Mr Akandoh said the decision of the Minority seeking the minister’s removal through a parliamentary vote of censure, was because President Nana Addo Dankwa Akufo-Addo has not shown any commitment to ensure the laws of the country were respected. 

“All this while, we thought that the president would have done the needful, but from all indications it looks as though the President hasn’t heard or seen what his appointee has done and therefore.

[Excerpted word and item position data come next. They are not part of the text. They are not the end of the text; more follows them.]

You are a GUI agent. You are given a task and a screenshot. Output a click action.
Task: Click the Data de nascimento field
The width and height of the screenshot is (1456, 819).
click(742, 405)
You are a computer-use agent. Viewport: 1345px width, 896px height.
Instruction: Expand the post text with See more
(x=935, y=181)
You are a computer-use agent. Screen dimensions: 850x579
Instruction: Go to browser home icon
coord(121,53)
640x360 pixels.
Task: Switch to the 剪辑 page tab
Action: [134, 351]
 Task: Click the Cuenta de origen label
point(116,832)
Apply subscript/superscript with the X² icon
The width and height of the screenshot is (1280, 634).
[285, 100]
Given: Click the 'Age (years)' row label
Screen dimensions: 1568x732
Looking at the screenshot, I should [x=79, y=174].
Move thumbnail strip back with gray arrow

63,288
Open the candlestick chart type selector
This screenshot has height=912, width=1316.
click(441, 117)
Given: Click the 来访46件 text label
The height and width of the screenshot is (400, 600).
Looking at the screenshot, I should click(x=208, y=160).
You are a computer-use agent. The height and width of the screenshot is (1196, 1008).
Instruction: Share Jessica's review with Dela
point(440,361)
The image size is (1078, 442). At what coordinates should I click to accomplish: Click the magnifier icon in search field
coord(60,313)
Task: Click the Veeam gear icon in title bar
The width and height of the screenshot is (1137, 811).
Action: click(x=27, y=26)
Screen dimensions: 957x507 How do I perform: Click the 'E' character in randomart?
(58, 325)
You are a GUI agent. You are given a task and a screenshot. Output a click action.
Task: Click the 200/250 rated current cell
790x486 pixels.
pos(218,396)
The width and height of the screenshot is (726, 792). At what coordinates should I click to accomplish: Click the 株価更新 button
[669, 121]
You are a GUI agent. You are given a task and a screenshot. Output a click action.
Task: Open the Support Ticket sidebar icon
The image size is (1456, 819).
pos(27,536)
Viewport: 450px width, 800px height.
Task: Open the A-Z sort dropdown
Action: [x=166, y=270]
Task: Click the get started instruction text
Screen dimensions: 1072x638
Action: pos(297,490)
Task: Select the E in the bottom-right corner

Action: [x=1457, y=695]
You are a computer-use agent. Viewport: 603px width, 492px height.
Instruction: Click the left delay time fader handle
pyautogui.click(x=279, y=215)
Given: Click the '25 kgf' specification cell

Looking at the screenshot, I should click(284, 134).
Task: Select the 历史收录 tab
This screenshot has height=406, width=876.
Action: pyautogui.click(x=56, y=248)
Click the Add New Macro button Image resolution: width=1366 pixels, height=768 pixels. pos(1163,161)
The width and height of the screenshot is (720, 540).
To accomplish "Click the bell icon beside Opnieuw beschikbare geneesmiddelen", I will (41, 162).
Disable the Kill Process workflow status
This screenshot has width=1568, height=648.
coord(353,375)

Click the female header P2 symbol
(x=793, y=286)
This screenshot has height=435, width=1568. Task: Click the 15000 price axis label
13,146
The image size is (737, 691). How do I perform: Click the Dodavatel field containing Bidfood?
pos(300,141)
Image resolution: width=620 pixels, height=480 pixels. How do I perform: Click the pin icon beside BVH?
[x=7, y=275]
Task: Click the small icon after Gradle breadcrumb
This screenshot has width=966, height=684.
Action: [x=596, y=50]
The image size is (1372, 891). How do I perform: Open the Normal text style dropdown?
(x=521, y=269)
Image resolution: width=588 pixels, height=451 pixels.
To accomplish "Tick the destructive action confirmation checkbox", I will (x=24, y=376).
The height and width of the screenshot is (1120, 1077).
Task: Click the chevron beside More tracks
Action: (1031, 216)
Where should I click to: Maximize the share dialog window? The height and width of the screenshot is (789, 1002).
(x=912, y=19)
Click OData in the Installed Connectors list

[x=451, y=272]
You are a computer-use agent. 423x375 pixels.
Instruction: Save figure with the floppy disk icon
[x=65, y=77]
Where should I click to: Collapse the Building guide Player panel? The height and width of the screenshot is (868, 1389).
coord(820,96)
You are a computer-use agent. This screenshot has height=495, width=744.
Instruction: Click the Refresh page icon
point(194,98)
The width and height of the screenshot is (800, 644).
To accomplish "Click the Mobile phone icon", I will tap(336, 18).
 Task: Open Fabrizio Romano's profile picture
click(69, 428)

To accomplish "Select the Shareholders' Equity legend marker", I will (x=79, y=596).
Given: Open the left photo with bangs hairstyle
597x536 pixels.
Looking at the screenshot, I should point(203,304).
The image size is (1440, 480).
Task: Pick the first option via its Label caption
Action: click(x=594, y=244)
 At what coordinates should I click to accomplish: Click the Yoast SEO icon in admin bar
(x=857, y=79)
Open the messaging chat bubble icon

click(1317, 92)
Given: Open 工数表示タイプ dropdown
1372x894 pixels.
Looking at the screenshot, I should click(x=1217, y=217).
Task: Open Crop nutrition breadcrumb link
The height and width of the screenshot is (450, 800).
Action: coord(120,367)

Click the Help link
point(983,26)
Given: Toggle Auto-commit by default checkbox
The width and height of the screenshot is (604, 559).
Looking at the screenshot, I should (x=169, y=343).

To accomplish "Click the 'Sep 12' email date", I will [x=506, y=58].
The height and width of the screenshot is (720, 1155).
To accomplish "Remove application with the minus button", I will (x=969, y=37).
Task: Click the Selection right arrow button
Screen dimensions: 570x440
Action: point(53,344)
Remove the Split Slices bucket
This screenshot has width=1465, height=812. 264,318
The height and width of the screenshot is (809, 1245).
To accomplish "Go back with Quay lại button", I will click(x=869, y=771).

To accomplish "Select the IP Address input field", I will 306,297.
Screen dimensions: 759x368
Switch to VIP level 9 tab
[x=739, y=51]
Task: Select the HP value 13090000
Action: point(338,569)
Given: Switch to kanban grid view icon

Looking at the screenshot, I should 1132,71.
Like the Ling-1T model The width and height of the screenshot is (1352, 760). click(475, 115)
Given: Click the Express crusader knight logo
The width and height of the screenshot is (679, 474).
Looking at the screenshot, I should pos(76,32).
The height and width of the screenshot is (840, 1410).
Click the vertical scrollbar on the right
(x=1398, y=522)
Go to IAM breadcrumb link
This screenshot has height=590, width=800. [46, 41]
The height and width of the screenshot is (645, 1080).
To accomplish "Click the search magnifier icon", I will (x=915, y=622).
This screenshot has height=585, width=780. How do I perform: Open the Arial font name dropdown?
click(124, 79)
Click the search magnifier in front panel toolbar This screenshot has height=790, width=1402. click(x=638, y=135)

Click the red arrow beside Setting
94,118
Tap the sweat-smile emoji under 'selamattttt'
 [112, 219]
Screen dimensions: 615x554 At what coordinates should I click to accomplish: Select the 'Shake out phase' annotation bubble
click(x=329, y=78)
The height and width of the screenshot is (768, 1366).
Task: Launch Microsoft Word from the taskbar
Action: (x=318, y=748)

We as Members of Parliament on the Minority side by Article 82 of the Constitution, have filed a motion and have the required signatories to pass a vote of censure to remove the minister from office”, Mr Akandoh said. 

He said that all 137 Members of the Minority have signed the motion and expressed the confidence that their colleagues in the Majority would vote in favour of the motion, which would require two-thirds of all members voting to remove the Minister in line with Article 82(1) of the constitution. 

But, the Majority indicated that the House must move on having adopted the report by consensus. 

In the view of the Deputy Majority Leader and MP for Effutu, Alexander Afenyo-Markin, “the Committee has held the minister’s leg to the fire of accountability and that “no financial loss was occasioned.” 

“To me, to the extent that through our work, certain correspondence between the Ministry and Sheik Al Maktoum resulted in the refund of certain amounts for which no vaccines have been received is enough for us to celebrate as a country that when Parliament works together in a bipartisan manner we can achieve results,” Mr Afenyo-Markin, who chaired the Adhoc Committee, told journalists.

He said that would be in bad faith considering the fact that both parties have worked cordially in the Sputnik-V saga. 

Mr Afenyo-Markin said “We would be surprised to see that happen on the floor of the House because it will amount to serious bad faith but we wait and see.”